![]() |
| Bandar Udara Wamena |
"Kondisi alam adalah tantangan yang harus dijawab dengan mempercepat pembangunan infrastruktur jalan, jembatan, pelabuhan dan bandara, serta mempercepat penyediaan moda transportasi khususnya moda transportasi udara," kata Jokowi.
Menurut Jokowi, kondisi geografis dan bentang alam penggunungan bukanlah penghalang untuk melakukan pembangunan di Wamena dan Kaimana.
Kata Jokowi, terminal di Wamena ini jauh lebih bagus dari terminal yang ada di Jawa. Konektivitas antarkabupaten, provinsi, pulau membutuhkan infrastruktur membutuhkan bandara dan pelabuhan. "Oleh karena itu lima tahun ke depan, kita fokus pada infrastruktur sehingga mobilitas manusia dan arus barang bisa lancar," kata Jokowi.
Anggapan bahwa pembangunan infrastruktur di Papua bukan hal mudah, menurut Presiden, tidak boleh dijadikan alasan.
"Sebab jika itu terus alasannya, maka tidak akan pernah terbangun infrastruktur Papua. Saya percaya setiap permasalahan pasti ada solusinya, termasuk dalam hal pembangunan Papua," katanya.
Jokowi menyatakan Bandara Wamena dan Bandara Kaimana memiliki posisi strategis. "Bandara Wamena dan Kaimana adalah pintu gerbang yang menghubungkan warga pegunungan tengah Papua dengan daerah-daerah lain di seluruh Indonesia," ungkap dia.
Bandara Wamena memiliki terminal mampu melayani 282 penumpang. Dengan landas pacu sepanjang 2.175 meter, Bandara Wamena akan menjadi bandara tersibuk kedua di Provinsi Papua.
Menurut Jokowi, rakyat Papua sudah lama menunggu hadirnya Negara dalam wajah pelayanan publik yang lebih baik.

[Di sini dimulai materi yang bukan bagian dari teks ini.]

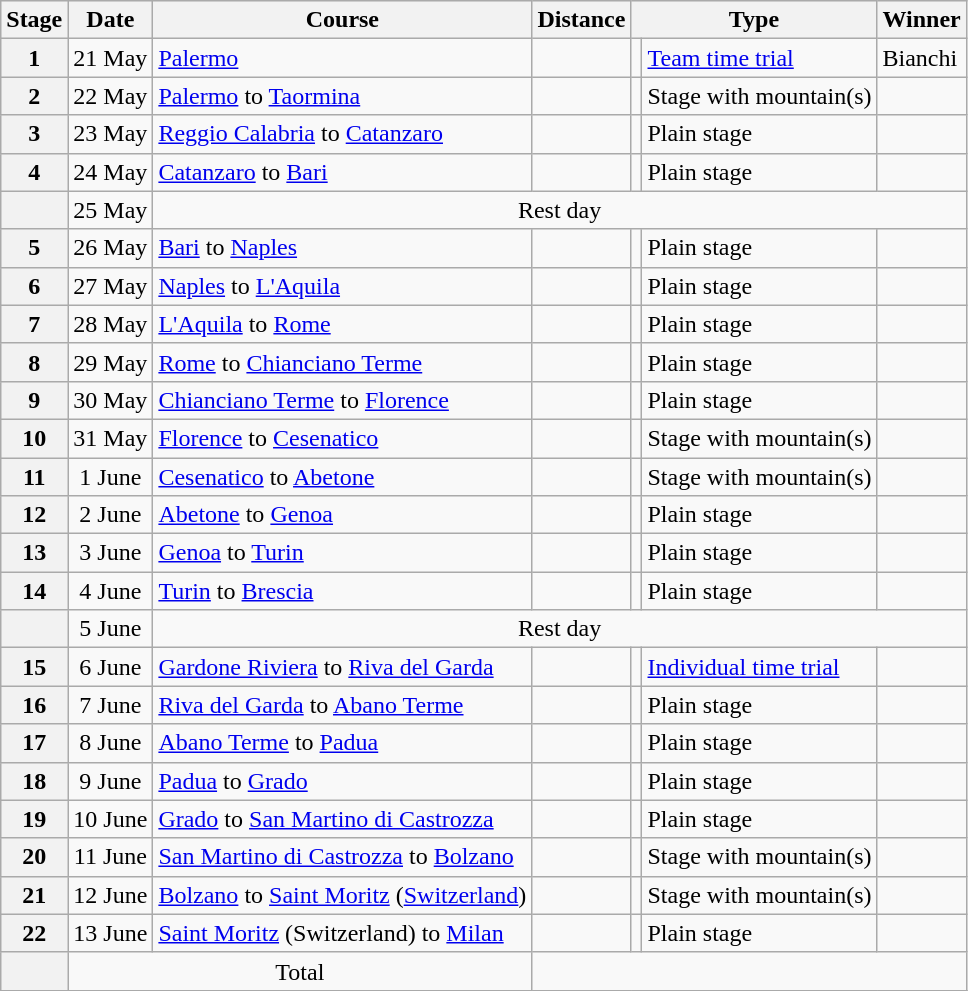
5 June (110, 629)
25 May (110, 210)
29 May (110, 362)
22 (34, 933)
Distance (582, 20)
31 May (110, 438)
12 June (110, 895)
Palermo (342, 58)
Riva del Garda to Abano Terme (342, 705)
1 June (110, 477)
1 (34, 58)
15 (34, 667)
22 May (110, 96)
27 May (110, 286)
26 May (110, 248)
Grado to San Martino di Castrozza (342, 819)
30 May (110, 400)
Bianchi (922, 58)
2 (34, 96)
Cesenatico to Abetone (342, 477)
9 (34, 400)
Turin to Brescia (342, 591)
Team time trial (760, 58)
20 (34, 857)
Stage (34, 20)
3 June (110, 553)
Rome to Chianciano Terme (342, 362)
Individual time trial (760, 667)
Saint Moritz (Switzerland) to Milan (342, 933)
17 (34, 743)
7 (34, 324)
6 June (110, 667)
28 May (110, 324)
4 June (110, 591)
8 June (110, 743)
Palermo to Taormina (342, 96)
Reggio Calabria to Catanzaro (342, 134)
13 June (110, 933)
Type (754, 20)
9 June (110, 781)
Winner (922, 20)
Course (342, 20)
Chianciano Terme to Florence (342, 400)
11 June (110, 857)
Catanzaro to Bari (342, 172)
10 June (110, 819)
7 June (110, 705)
4 (34, 172)
21 (34, 895)
Naples to L'Aquila (342, 286)
L'Aquila to Rome (342, 324)
Bari to Naples (342, 248)
Genoa to Turin (342, 553)
16 (34, 705)
11 (34, 477)
21 May (110, 58)
3 (34, 134)
10 (34, 438)
23 May (110, 134)
19 (34, 819)
8 (34, 362)
14 (34, 591)
Padua to Grado (342, 781)
Abano Terme to Padua (342, 743)
San Martino di Castrozza to Bolzano (342, 857)
24 May (110, 172)
6 (34, 286)
12 (34, 515)
5 (34, 248)
Gardone Riviera to Riva del Garda (342, 667)
2 June (110, 515)
Date (110, 20)
Bolzano to Saint Moritz (Switzerland) (342, 895)
Abetone to Genoa (342, 515)
Florence to Cesenatico (342, 438)
18 (34, 781)
13 (34, 553)
Total (300, 971)
Identify which cell holds the provided text, then report its [x, y] central coordinate. 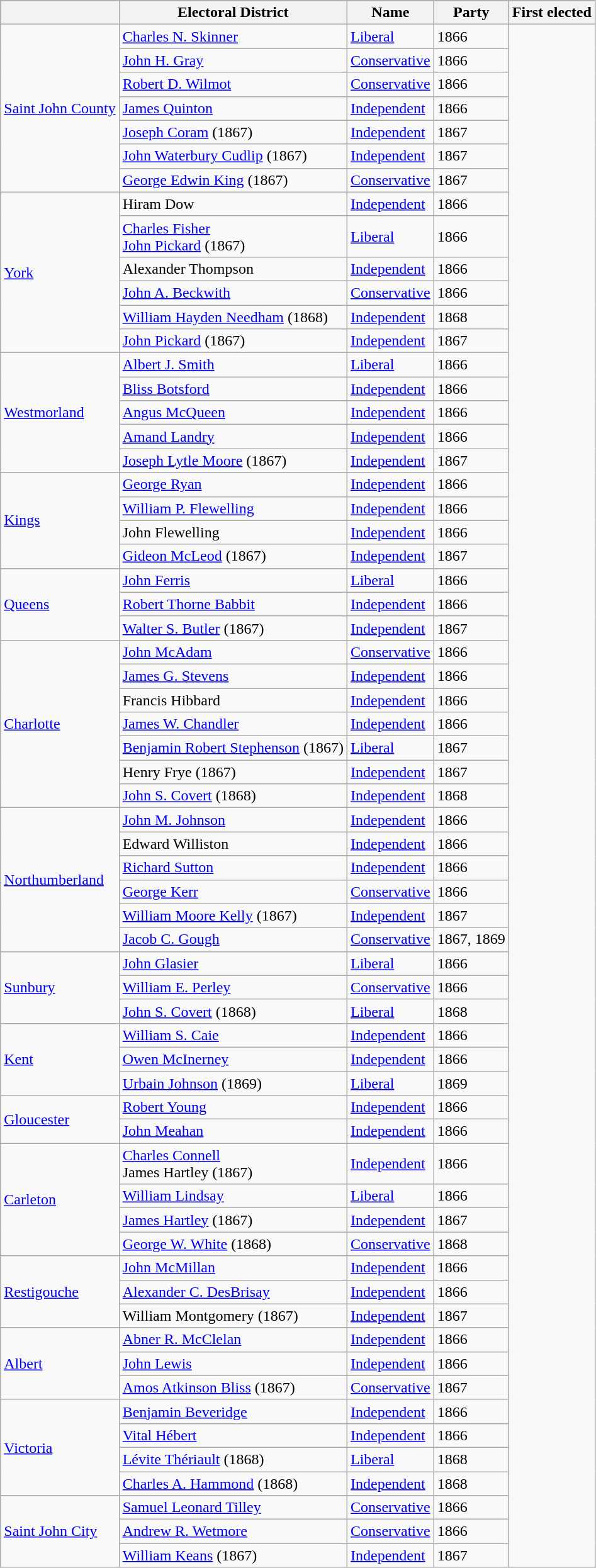
William P. Flewelling [233, 509]
Walter S. Butler (1867) [233, 628]
Westmorland [60, 413]
Northumberland [60, 880]
Owen McInerney [233, 1059]
Charles N. Skinner [233, 37]
George Ryan [233, 485]
Vital Hébert [233, 1436]
William S. Caie [233, 1035]
John Lewis [233, 1364]
Francis Hibbard [233, 700]
Saint John County [60, 108]
Bliss Botsford [233, 389]
Samuel Leonard Tilley [233, 1508]
Victoria [60, 1448]
Andrew R. Wetmore [233, 1532]
Saint John City [60, 1532]
Party [471, 13]
Robert Young [233, 1108]
John Waterbury Cudlip (1867) [233, 156]
Restigouche [60, 1292]
Charlotte [60, 724]
Amand Landry [233, 437]
Charles ConnellJames Hartley (1867) [233, 1164]
Urbain Johnson (1869) [233, 1083]
James Quinton [233, 108]
John H. Gray [233, 60]
George Kerr [233, 892]
William Hayden Needham (1868) [233, 317]
Joseph Coram (1867) [233, 132]
James G. Stevens [233, 676]
William E. Perley [233, 987]
Jacob C. Gough [233, 940]
James W. Chandler [233, 724]
Robert D. Wilmot [233, 84]
Charles FisherJohn Pickard (1867) [233, 237]
George Edwin King (1867) [233, 180]
John A. Beckwith [233, 293]
First elected [551, 13]
John Meahan [233, 1132]
Gideon McLeod (1867) [233, 556]
John M. Johnson [233, 820]
1867, 1869 [471, 940]
Henry Frye (1867) [233, 772]
Carleton [60, 1200]
John McMillan [233, 1268]
Albert J. Smith [233, 365]
Hiram Dow [233, 204]
1869 [471, 1083]
Kings [60, 520]
James Hartley (1867) [233, 1220]
George W. White (1868) [233, 1244]
Benjamin Robert Stephenson (1867) [233, 748]
Alexander C. DesBrisay [233, 1292]
Angus McQueen [233, 413]
Kent [60, 1059]
Sunbury [60, 987]
John Pickard (1867) [233, 341]
William Lindsay [233, 1196]
Queens [60, 604]
John Glasier [233, 964]
Charles A. Hammond (1868) [233, 1483]
Abner R. McClelan [233, 1340]
Benjamin Beveridge [233, 1412]
Amos Atkinson Bliss (1867) [233, 1388]
John Ferris [233, 580]
Gloucester [60, 1120]
Richard Sutton [233, 868]
York [60, 272]
Joseph Lytle Moore (1867) [233, 461]
Albert [60, 1364]
Lévite Thériault (1868) [233, 1459]
William Montgomery (1867) [233, 1316]
Electoral District [233, 13]
Edward Williston [233, 844]
Alexander Thompson [233, 269]
John Flewelling [233, 532]
William Moore Kelly (1867) [233, 916]
Robert Thorne Babbit [233, 604]
Name [391, 13]
John McAdam [233, 652]
William Keans (1867) [233, 1556]
Scan for the cell matching the given text and deliver its [X, Y] coordinate at center. 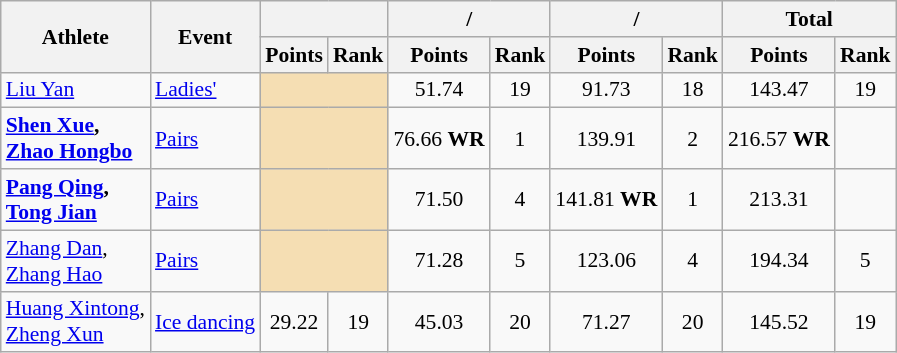
18 [692, 90]
139.91 [606, 138]
71.28 [438, 260]
145.52 [779, 322]
2 [692, 138]
141.81 WR [606, 200]
Huang Xintong, Zheng Xun [76, 322]
29.22 [294, 322]
51.74 [438, 90]
76.66 WR [438, 138]
91.73 [606, 90]
71.50 [438, 200]
Liu Yan [76, 90]
123.06 [606, 260]
Zhang Dan, Zhang Hao [76, 260]
194.34 [779, 260]
Event [205, 36]
213.31 [779, 200]
216.57 WR [779, 138]
71.27 [606, 322]
143.47 [779, 90]
Ladies' [205, 90]
45.03 [438, 322]
Total [810, 19]
Shen Xue, Zhao Hongbo [76, 138]
Pang Qing, Tong Jian [76, 200]
Athlete [76, 36]
Ice dancing [205, 322]
Determine the (X, Y) coordinate at the center of the cell enclosing the given text.  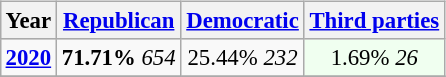
1.69% 26 (374, 58)
Third parties (374, 21)
Republican (118, 21)
Democratic (242, 21)
Year (28, 21)
25.44% 232 (242, 58)
2020 (28, 58)
71.71% 654 (118, 58)
Provide the [x, y] coordinate of the cell's center where the given text is located.  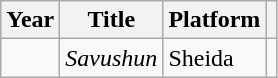
Platform [214, 20]
Title [112, 20]
Savushun [112, 58]
Sheida [214, 58]
Year [30, 20]
Pinpoint the cell where the given text exists, returning its (X, Y) midpoint coordinate. 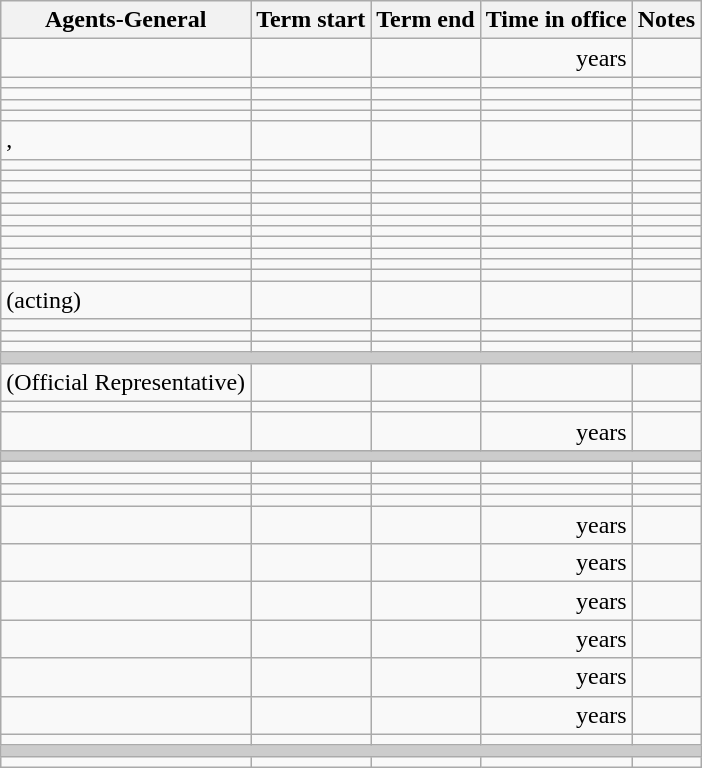
Agents-General (126, 20)
Notes (666, 20)
, (126, 140)
Time in office (556, 20)
Term end (426, 20)
Term start (311, 20)
(acting) (126, 300)
(Official Representative) (126, 382)
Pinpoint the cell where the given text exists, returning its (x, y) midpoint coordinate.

Pada kesempatan ini, Presiden Jokowi bukan hanya meminta peningkatan dalam hal pelayanan di bandara. Maskapai penerbangan juga harus memperhatikan kondisi pesawatnya. "Tidak boleh ada kompromi atas keselamatan penumpang dan keamanan penerbangan, terlebih akan terbang di tengah area pegunungan," pungkas Jokowi.(rn)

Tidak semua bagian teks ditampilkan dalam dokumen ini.